- _WHAT NEEDS TO BE DONE_
Output the listing below in full, exactly as written.

- - -

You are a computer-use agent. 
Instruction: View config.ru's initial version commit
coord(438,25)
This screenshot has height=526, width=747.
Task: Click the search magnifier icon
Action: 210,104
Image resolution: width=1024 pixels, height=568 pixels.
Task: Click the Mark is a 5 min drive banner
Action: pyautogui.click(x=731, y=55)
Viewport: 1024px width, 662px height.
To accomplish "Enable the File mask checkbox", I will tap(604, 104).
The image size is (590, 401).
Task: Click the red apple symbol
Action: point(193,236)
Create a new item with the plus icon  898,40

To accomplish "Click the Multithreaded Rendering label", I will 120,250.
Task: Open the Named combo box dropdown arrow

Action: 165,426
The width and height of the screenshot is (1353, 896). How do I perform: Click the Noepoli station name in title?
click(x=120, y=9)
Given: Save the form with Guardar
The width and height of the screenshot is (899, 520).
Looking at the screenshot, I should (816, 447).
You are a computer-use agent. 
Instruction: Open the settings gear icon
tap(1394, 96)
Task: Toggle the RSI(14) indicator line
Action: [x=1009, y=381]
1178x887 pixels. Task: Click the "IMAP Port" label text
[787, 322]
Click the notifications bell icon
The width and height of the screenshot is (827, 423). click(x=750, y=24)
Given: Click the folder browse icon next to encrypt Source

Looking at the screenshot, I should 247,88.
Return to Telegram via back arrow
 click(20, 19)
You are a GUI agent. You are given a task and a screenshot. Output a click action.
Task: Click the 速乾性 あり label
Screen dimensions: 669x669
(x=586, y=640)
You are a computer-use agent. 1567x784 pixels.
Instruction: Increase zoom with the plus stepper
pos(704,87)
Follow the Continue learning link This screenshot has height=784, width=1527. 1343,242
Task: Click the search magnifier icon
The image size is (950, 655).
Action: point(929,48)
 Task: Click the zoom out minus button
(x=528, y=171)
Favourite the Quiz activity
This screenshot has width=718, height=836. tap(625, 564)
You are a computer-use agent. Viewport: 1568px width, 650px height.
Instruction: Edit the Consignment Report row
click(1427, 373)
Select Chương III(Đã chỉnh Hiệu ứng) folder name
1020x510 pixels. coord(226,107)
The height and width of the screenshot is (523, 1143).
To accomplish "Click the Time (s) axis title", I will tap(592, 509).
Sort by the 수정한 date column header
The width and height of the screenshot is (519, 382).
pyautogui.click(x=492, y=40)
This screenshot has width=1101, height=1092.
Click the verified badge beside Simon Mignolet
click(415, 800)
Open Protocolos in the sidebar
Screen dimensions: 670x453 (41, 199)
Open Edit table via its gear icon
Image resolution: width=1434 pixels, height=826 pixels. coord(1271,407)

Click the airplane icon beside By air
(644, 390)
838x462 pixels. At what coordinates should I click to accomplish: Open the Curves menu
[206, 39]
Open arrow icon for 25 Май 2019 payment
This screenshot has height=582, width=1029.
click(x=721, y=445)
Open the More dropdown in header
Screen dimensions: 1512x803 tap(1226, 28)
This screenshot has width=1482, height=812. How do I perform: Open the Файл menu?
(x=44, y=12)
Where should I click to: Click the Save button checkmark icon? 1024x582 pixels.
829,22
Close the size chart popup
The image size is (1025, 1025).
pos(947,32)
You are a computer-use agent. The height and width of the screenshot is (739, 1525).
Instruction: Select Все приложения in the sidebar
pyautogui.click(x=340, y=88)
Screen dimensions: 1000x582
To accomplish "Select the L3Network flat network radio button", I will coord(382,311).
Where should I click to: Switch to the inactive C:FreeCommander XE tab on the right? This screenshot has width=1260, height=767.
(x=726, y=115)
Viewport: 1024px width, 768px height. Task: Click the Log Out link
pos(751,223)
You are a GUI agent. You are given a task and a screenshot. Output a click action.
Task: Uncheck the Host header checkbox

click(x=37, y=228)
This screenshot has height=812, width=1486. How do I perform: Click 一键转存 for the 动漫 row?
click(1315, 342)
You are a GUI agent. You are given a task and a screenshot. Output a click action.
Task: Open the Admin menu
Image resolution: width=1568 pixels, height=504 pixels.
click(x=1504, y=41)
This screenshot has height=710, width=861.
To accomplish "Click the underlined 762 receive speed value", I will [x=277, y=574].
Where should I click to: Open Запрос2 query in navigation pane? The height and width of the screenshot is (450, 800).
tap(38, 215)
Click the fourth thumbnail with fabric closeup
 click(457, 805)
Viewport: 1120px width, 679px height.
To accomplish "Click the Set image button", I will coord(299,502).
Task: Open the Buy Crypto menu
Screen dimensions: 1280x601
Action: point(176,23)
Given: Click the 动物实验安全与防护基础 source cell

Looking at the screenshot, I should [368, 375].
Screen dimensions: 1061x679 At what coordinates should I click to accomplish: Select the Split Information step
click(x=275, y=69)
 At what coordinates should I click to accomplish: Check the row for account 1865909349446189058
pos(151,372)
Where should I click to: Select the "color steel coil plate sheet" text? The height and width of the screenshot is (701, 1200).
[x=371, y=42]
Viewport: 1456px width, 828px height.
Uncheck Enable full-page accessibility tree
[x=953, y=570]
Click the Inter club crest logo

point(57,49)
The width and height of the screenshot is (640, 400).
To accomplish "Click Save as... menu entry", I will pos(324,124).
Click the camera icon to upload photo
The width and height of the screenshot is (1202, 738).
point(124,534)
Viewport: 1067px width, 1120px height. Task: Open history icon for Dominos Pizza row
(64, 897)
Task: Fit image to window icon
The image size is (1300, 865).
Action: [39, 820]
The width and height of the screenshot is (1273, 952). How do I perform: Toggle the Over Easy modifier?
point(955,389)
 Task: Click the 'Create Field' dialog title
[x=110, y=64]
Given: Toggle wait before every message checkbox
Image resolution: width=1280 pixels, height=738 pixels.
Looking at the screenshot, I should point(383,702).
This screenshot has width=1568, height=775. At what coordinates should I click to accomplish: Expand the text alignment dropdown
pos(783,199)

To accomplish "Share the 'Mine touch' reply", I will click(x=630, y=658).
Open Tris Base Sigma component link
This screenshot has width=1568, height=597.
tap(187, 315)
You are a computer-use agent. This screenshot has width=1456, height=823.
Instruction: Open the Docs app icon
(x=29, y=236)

- - -

- _ANSWER TO THE EXERCISE_
You are a computer-use agent. 
Instruction: View config.ru's initial version commit
coord(438,25)
This screenshot has height=526, width=747.
Task: Click the search magnifier icon
Action: 210,104
Image resolution: width=1024 pixels, height=568 pixels.
Task: Click the Mark is a 5 min drive banner
Action: pyautogui.click(x=731, y=55)
Viewport: 1024px width, 662px height.
To accomplish "Enable the File mask checkbox", I will tap(604, 104).
The image size is (590, 401).
Task: Click the red apple symbol
Action: point(193,236)
Create a new item with the plus icon  898,40

To accomplish "Click the Multithreaded Rendering label", I will 120,250.
Task: Open the Named combo box dropdown arrow

Action: 165,426
The width and height of the screenshot is (1353, 896). How do I perform: Click the Noepoli station name in title?
click(x=120, y=9)
Given: Save the form with Guardar
The width and height of the screenshot is (899, 520).
Looking at the screenshot, I should (816, 447).
You are a computer-use agent. 
Instruction: Open the settings gear icon
tap(1394, 96)
Task: Toggle the RSI(14) indicator line
Action: [x=1009, y=381]
1178x887 pixels. Task: Click the "IMAP Port" label text
[787, 322]
Click the notifications bell icon
The width and height of the screenshot is (827, 423). click(x=750, y=24)
Given: Click the folder browse icon next to encrypt Source

Looking at the screenshot, I should 247,88.
Return to Telegram via back arrow
 click(20, 19)
You are a GUI agent. You are given a task and a screenshot. Output a click action.
Task: Click the 速乾性 あり label
Screen dimensions: 669x669
(x=586, y=640)
You are a computer-use agent. 1567x784 pixels.
Instruction: Increase zoom with the plus stepper
pos(704,87)
Follow the Continue learning link This screenshot has height=784, width=1527. 1343,242
Task: Click the search magnifier icon
The image size is (950, 655).
Action: point(929,48)
 Task: Click the zoom out minus button
(x=528, y=171)
Favourite the Quiz activity
This screenshot has width=718, height=836. tap(625, 564)
You are a computer-use agent. Viewport: 1568px width, 650px height.
Instruction: Edit the Consignment Report row
click(1427, 373)
Select Chương III(Đã chỉnh Hiệu ứng) folder name
1020x510 pixels. coord(226,107)
The height and width of the screenshot is (523, 1143).
To accomplish "Click the Time (s) axis title", I will tap(592, 509).
Sort by the 수정한 date column header
The width and height of the screenshot is (519, 382).
pyautogui.click(x=492, y=40)
This screenshot has width=1101, height=1092.
Click the verified badge beside Simon Mignolet
click(415, 800)
Open Protocolos in the sidebar
Screen dimensions: 670x453 (41, 199)
Open Edit table via its gear icon
Image resolution: width=1434 pixels, height=826 pixels. coord(1271,407)

Click the airplane icon beside By air
(644, 390)
838x462 pixels. At what coordinates should I click to accomplish: Open the Curves menu
[206, 39]
Open arrow icon for 25 Май 2019 payment
This screenshot has height=582, width=1029.
click(x=721, y=445)
Open the More dropdown in header
Screen dimensions: 1512x803 tap(1226, 28)
This screenshot has width=1482, height=812. How do I perform: Open the Файл menu?
(x=44, y=12)
Where should I click to: Click the Save button checkmark icon? 1024x582 pixels.
829,22
Close the size chart popup
The image size is (1025, 1025).
pos(947,32)
You are a computer-use agent. The height and width of the screenshot is (739, 1525).
Instruction: Select Все приложения in the sidebar
pyautogui.click(x=340, y=88)
Screen dimensions: 1000x582
To accomplish "Select the L3Network flat network radio button", I will coord(382,311).
Where should I click to: Switch to the inactive C:FreeCommander XE tab on the right? This screenshot has width=1260, height=767.
(x=726, y=115)
Viewport: 1024px width, 768px height. Task: Click the Log Out link
pos(751,223)
You are a GUI agent. You are given a task and a screenshot. Output a click action.
Task: Uncheck the Host header checkbox

click(x=37, y=228)
This screenshot has height=812, width=1486. How do I perform: Click 一键转存 for the 动漫 row?
click(1315, 342)
You are a GUI agent. You are given a task and a screenshot. Output a click action.
Task: Open the Admin menu
Image resolution: width=1568 pixels, height=504 pixels.
click(x=1504, y=41)
This screenshot has height=710, width=861.
To accomplish "Click the underlined 762 receive speed value", I will [x=277, y=574].
Where should I click to: Open Запрос2 query in navigation pane? The height and width of the screenshot is (450, 800).
tap(38, 215)
Click the fourth thumbnail with fabric closeup
 click(457, 805)
Viewport: 1120px width, 679px height.
To accomplish "Click the Set image button", I will coord(299,502).
Task: Open the Buy Crypto menu
Screen dimensions: 1280x601
Action: point(176,23)
Given: Click the 动物实验安全与防护基础 source cell

Looking at the screenshot, I should [368, 375].
Screen dimensions: 1061x679 At what coordinates should I click to accomplish: Select the Split Information step
click(x=275, y=69)
 At what coordinates should I click to accomplish: Check the row for account 1865909349446189058
pos(151,372)
Where should I click to: Select the "color steel coil plate sheet" text? The height and width of the screenshot is (701, 1200).
[x=371, y=42]
Viewport: 1456px width, 828px height.
Uncheck Enable full-page accessibility tree
[x=953, y=570]
Click the Inter club crest logo

point(57,49)
The width and height of the screenshot is (640, 400).
To accomplish "Click Save as... menu entry", I will pos(324,124).
Click the camera icon to upload photo
The width and height of the screenshot is (1202, 738).
point(124,534)
Viewport: 1067px width, 1120px height. Task: Open history icon for Dominos Pizza row
(64, 897)
Task: Fit image to window icon
The image size is (1300, 865).
Action: [39, 820]
The width and height of the screenshot is (1273, 952). How do I perform: Toggle the Over Easy modifier?
point(955,389)
 Task: Click the 'Create Field' dialog title
[x=110, y=64]
Given: Toggle wait before every message checkbox
Image resolution: width=1280 pixels, height=738 pixels.
Looking at the screenshot, I should point(383,702).
This screenshot has width=1568, height=775. At what coordinates should I click to accomplish: Expand the text alignment dropdown
pos(783,199)

To accomplish "Share the 'Mine touch' reply", I will click(x=630, y=658).
Open Tris Base Sigma component link
This screenshot has width=1568, height=597.
tap(187, 315)
You are a computer-use agent. This screenshot has width=1456, height=823.
Instruction: Open the Docs app icon
(x=29, y=236)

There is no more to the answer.